(Stored entries)
>>>
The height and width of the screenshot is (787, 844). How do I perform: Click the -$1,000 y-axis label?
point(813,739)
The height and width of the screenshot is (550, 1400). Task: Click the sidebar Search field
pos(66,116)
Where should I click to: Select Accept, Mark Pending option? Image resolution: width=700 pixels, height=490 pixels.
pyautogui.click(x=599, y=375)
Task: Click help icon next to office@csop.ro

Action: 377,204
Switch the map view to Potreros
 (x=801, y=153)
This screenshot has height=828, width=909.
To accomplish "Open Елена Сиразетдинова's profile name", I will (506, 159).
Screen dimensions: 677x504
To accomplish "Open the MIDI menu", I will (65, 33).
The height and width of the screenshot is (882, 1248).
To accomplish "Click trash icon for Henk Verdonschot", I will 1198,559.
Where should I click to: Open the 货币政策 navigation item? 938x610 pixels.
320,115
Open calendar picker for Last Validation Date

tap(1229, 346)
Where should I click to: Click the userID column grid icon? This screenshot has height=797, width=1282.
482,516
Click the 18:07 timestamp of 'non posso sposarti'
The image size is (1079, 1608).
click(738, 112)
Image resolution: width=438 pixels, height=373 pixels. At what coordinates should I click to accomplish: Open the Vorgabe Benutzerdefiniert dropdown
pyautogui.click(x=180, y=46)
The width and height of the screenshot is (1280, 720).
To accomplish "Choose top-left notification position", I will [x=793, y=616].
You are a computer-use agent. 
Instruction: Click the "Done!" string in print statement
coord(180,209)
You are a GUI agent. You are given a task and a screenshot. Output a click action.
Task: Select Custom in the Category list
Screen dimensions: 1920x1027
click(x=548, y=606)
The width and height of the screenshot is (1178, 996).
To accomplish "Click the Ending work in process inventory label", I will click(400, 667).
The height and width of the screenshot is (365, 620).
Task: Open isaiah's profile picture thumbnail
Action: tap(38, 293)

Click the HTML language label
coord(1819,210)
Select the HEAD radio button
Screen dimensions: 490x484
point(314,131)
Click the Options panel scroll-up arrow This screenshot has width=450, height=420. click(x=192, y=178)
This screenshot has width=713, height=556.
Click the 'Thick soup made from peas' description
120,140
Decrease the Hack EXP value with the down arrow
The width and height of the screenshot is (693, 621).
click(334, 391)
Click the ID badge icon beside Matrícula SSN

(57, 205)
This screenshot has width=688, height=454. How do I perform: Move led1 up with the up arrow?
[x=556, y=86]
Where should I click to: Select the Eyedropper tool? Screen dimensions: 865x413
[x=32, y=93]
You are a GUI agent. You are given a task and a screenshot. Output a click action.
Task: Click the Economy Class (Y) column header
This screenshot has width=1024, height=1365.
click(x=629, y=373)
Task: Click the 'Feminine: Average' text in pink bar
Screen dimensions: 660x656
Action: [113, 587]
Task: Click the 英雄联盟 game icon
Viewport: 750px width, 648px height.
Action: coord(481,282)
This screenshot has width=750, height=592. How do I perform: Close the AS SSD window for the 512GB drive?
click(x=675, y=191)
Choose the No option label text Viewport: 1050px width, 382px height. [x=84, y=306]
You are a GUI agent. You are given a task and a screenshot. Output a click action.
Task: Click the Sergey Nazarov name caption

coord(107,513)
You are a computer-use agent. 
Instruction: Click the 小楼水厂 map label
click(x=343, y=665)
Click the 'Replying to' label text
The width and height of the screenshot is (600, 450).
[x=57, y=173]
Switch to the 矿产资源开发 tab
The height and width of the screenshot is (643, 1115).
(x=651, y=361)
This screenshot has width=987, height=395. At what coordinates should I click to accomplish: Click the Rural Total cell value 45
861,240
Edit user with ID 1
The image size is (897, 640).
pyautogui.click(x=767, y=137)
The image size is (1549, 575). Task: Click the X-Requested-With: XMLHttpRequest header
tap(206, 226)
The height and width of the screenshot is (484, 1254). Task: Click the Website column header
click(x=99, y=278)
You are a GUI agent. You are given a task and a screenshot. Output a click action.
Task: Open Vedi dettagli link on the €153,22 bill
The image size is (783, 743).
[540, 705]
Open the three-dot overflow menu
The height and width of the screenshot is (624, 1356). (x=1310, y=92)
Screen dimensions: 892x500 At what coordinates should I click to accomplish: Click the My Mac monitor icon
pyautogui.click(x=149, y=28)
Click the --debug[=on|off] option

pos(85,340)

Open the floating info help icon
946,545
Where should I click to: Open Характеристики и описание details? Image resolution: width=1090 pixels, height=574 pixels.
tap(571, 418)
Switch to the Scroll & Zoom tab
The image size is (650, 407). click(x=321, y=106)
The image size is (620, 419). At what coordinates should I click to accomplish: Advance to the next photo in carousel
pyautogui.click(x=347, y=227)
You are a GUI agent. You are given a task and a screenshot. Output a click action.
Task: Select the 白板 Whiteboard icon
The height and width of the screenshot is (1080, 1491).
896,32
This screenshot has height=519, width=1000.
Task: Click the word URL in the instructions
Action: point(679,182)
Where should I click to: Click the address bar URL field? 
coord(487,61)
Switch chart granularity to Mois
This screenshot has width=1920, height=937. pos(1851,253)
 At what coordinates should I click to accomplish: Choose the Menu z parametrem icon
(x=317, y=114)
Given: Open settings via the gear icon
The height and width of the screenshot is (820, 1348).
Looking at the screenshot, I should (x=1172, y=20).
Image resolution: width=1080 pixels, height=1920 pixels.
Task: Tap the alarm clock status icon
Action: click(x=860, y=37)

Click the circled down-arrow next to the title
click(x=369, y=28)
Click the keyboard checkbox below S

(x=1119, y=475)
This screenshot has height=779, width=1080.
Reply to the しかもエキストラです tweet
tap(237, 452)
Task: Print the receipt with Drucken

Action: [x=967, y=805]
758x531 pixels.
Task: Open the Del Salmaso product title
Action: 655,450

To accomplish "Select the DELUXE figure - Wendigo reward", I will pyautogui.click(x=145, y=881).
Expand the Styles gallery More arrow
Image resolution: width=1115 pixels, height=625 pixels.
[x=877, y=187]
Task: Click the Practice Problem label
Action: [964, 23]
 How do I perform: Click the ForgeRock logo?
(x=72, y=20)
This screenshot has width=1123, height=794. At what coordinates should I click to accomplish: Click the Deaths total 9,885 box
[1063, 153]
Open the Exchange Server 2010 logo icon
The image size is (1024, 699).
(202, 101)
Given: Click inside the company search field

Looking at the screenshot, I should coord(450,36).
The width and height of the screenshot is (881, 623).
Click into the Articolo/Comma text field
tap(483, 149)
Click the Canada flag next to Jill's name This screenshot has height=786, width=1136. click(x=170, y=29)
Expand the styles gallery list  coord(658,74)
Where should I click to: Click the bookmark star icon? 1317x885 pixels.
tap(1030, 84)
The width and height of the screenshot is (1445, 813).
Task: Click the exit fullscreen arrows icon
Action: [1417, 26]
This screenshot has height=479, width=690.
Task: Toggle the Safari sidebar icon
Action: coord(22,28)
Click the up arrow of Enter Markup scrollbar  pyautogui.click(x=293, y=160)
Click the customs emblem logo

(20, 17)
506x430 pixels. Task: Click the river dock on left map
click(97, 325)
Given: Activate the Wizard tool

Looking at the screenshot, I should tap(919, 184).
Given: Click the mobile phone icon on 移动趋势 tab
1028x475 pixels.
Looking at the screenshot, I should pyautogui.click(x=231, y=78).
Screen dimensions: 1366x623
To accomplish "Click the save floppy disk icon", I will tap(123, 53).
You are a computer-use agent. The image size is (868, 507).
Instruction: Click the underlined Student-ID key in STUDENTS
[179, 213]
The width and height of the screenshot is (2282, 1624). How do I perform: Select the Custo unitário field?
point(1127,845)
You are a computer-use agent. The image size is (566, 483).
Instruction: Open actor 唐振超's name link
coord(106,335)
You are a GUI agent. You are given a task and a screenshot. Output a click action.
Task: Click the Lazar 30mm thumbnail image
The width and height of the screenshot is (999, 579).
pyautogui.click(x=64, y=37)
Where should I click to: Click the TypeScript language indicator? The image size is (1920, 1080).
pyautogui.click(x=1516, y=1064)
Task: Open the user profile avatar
<<<
## What is required:
Copy down each line in the entries that has the word "computer".

## Solution to the problem:
You are a computer-use agent. 
You are a computer-use agent. 
You are a computer-use agent. The image size is (868, 507).
You are a computer-use agent. The image size is (566, 483).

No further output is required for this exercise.